Contexto Institucional e Histórico da Contratação
A apuração jornalística revelou que o ITMI, entidade sem fins lucrativos vinculada ao projeto do novo Hospital das Clínicas da Faculdade de Medicina da USP, venceu o edital de chamamento público após análise por comissão técnica composta por representantes do BNDES, Ministério do Desenvolvimento, Indústria e Comércio e Ministério da Ciência, Tecnologia e Inovação, conforme comunicado oficial do Ministério da Saúde. A criação da instituição ocorreu em março de 2025, pouco antes da publicação do edital, levantando questionamentos sobre a celeridade do processo e possíveis vínculos entre seus diretores e autoridades do governo federal.
Antecedentes indicam que o conselho diretivo do ITMI inclui Antonio Pedro Lovato, ex-chefe de gabinete da Autarquia Hospitalar Municipal e atual advogado de Alexandre Padilha, superintendente da Secretaria Municipal de Saúde durante a gestão de Fernando Haddad na Prefeitura de São Paulo; além de Carlos Gilberto Carlotti Júnior, reitor da USP até janeiro de 2025. O empréstimo de R$ 1,7 bilhão para viabilizar o projeto foi captado do Banco dos BRICS, presidido por Dilma Rousseff.
O contrato público de R$ 1,95 bilhão para gestão do Hospital Inteligente do SUS foi adjudicado ao ITMI, instituto recém-criado com diretoria que inclui ex-advogado do ministro Alexandre Padilha (PT).
Repercussão Jurídica e Econômica com Implicações na Gestão Pública
O Ministério da Saúde reiterou que a seleção seguiu critérios técnicos rigorosos e que cabe às entidades sem fins lucrativos definir sua diretoria, destacando a composição multidisciplinar do ITMI com profissionais da USP e outras instituições nacionais. Contudo, o Tribunal de Contas do Estado de São Paulo (TCE-SP) já requisitou a devolução de R$ 482 mil referentes a contratos irregulares em obras estaduais anteriores, ampliando o escrutínio sobre a origem dos recursos utilizados no empreendimento hospitalar.

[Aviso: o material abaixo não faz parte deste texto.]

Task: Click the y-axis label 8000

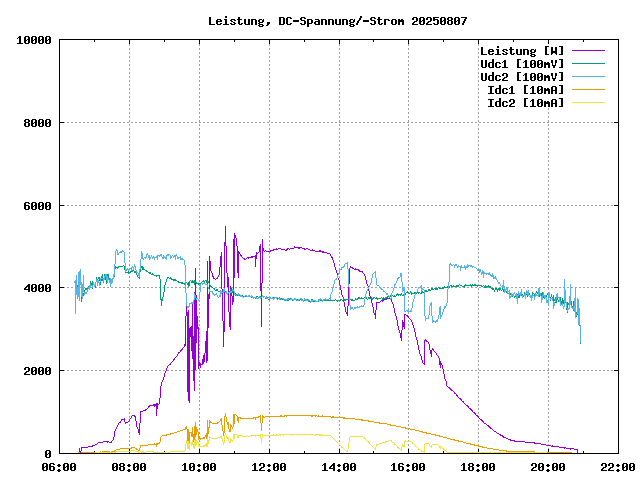Action: 36,123
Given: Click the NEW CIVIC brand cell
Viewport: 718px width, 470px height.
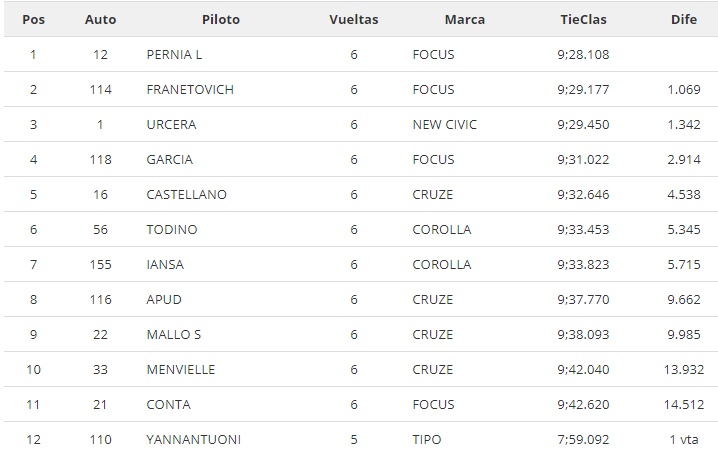Looking at the screenshot, I should click(445, 125).
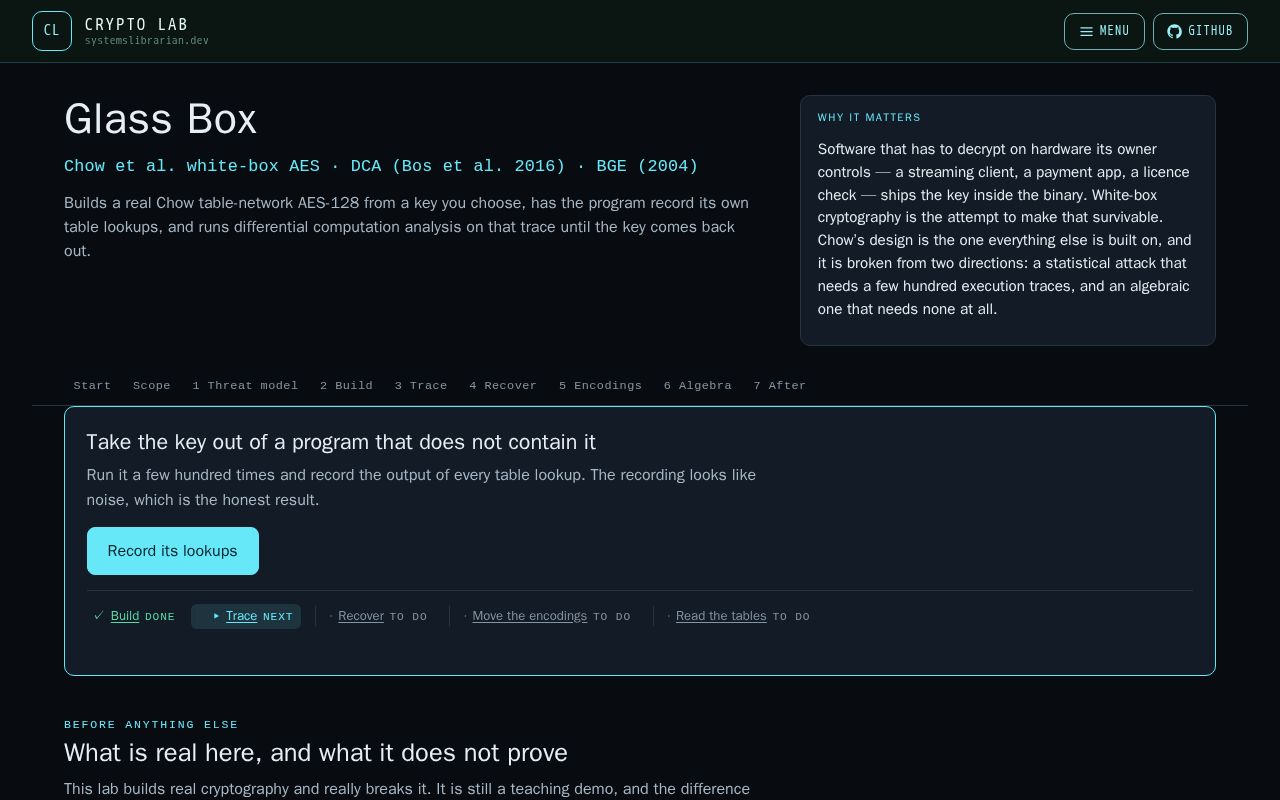Jump to 1 Threat model tab
The image size is (1280, 800).
coord(245,385)
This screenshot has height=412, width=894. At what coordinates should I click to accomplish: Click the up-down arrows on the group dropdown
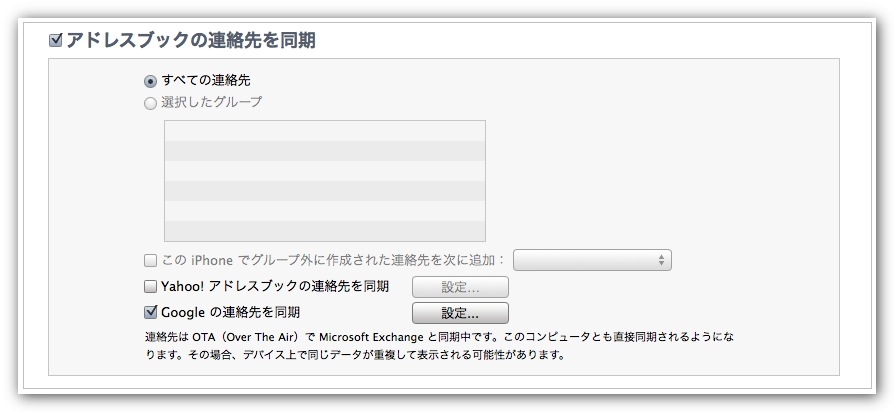[x=662, y=261]
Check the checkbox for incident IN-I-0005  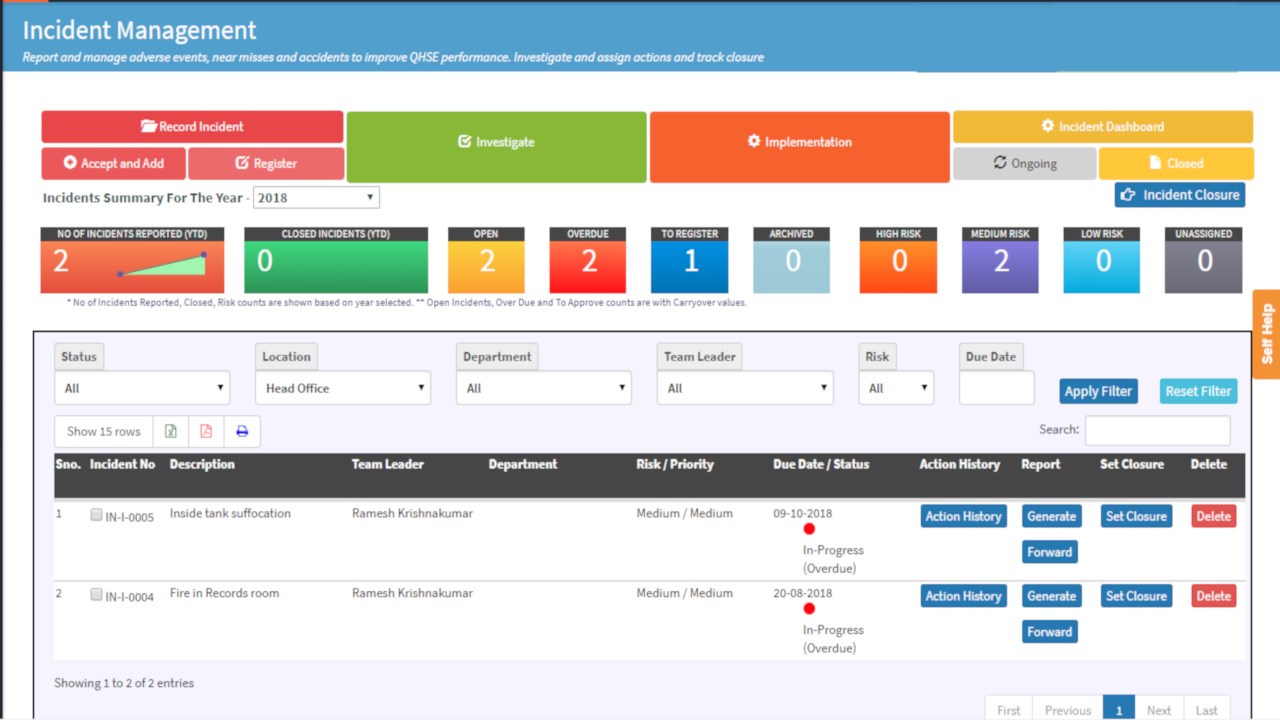point(96,514)
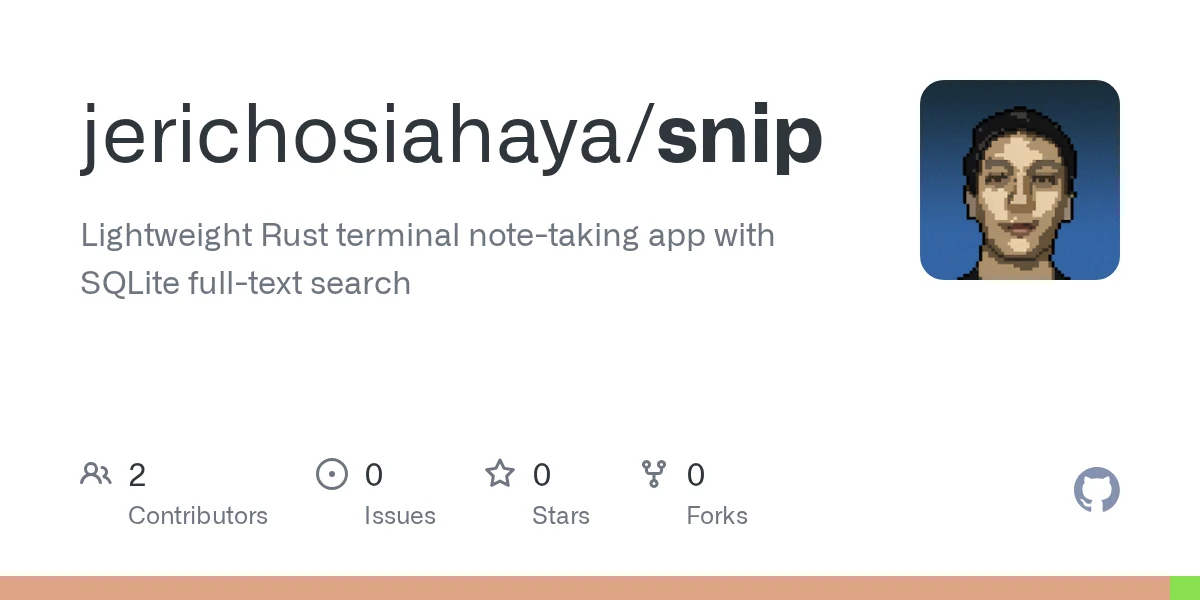
Task: Click the Stars star icon
Action: click(500, 473)
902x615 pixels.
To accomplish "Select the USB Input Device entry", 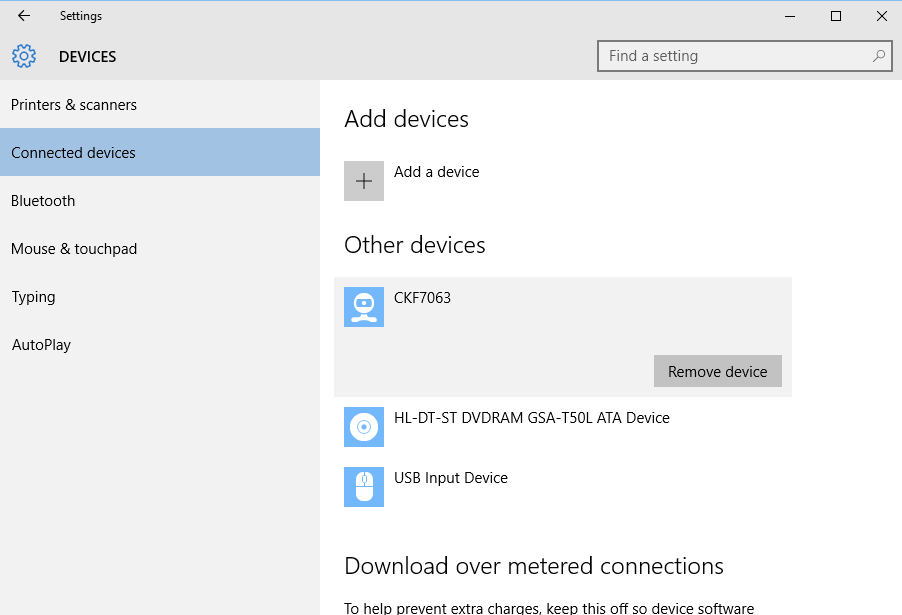I will [563, 487].
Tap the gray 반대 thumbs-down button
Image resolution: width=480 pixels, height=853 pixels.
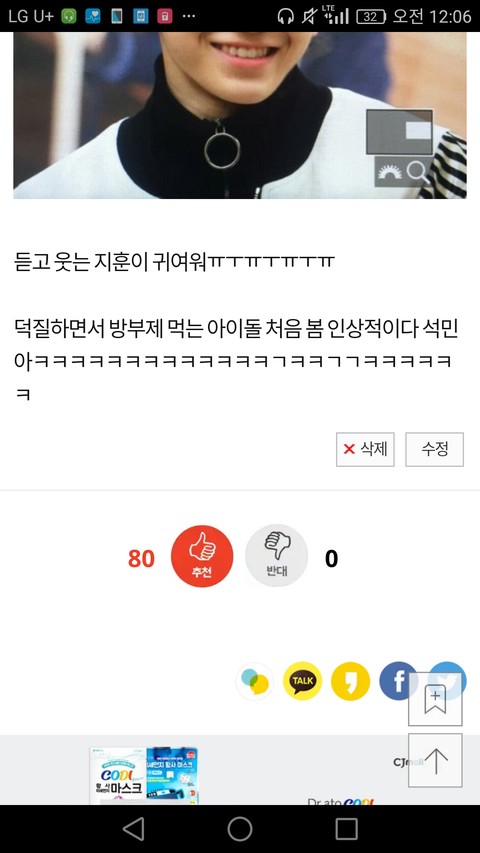point(276,556)
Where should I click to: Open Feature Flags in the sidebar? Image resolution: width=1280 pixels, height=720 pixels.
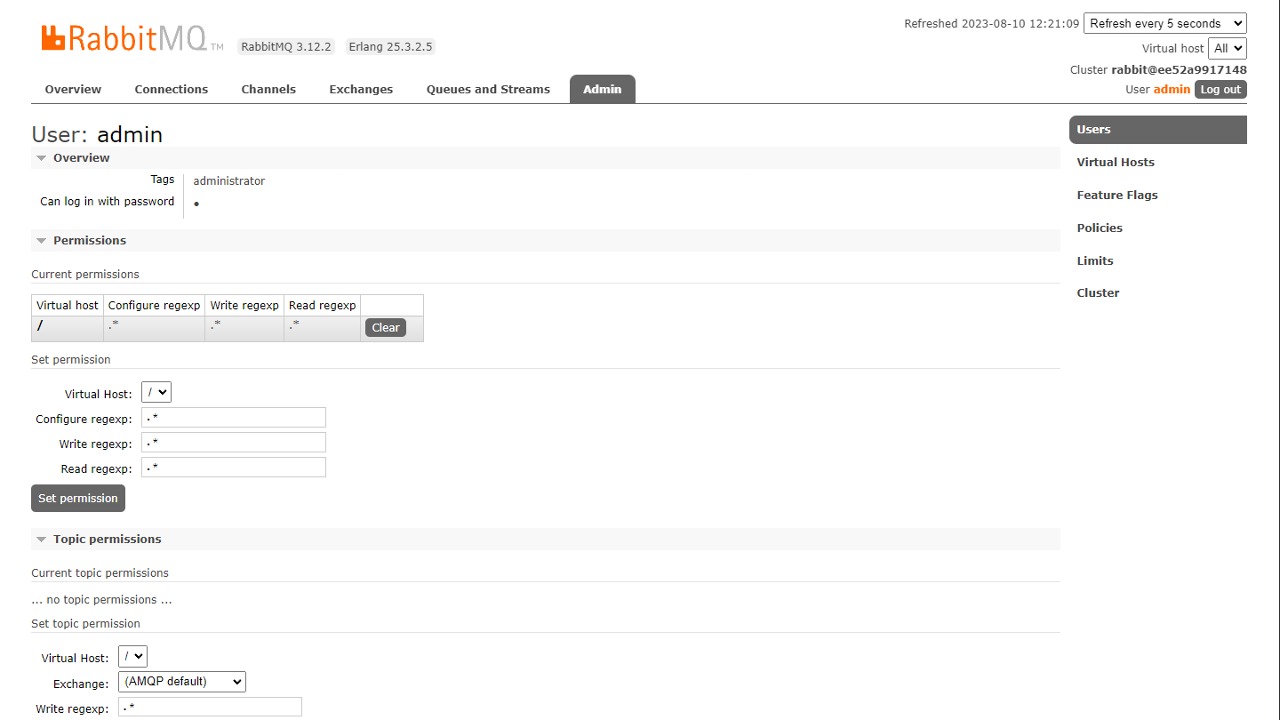tap(1117, 195)
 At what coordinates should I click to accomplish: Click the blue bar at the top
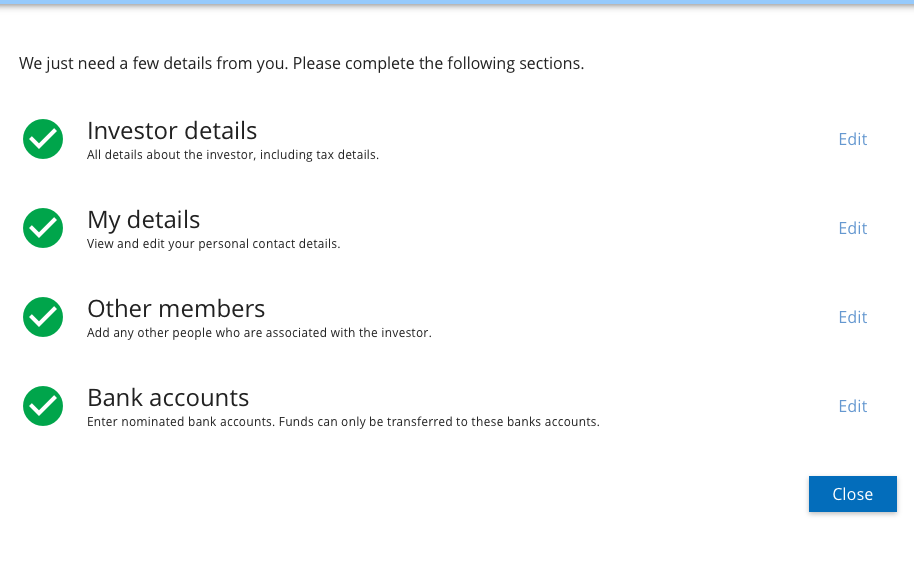[457, 3]
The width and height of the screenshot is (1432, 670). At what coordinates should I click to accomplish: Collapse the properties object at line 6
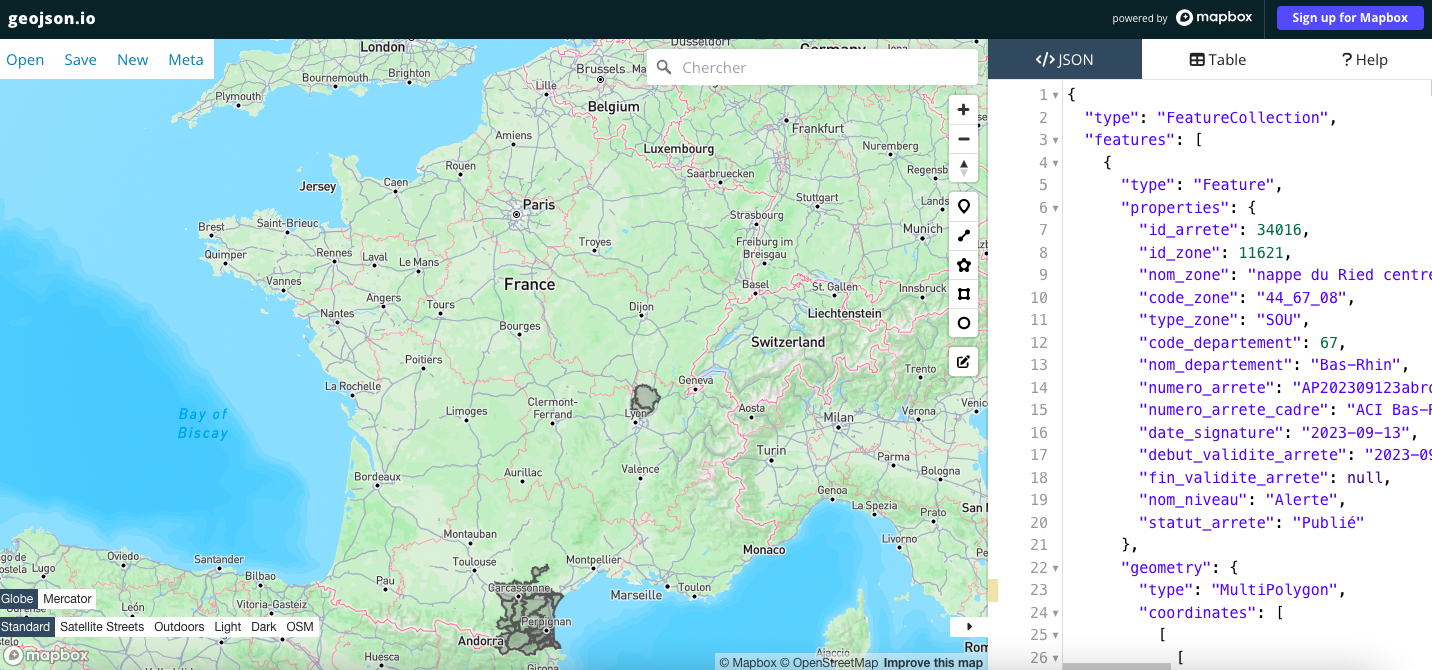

Especialistas apontam que a mudança prevista na sede administrativa — estimada em R$ 450 milhões — pode gerar atrasos na implementação efetiva das UTIs inteligentes previstas no projeto, enquanto a proximidade entre figuras políticas e dirigentes do ITMI pode comprometer a transparência na fiscalização da verba pública alocada ao setor.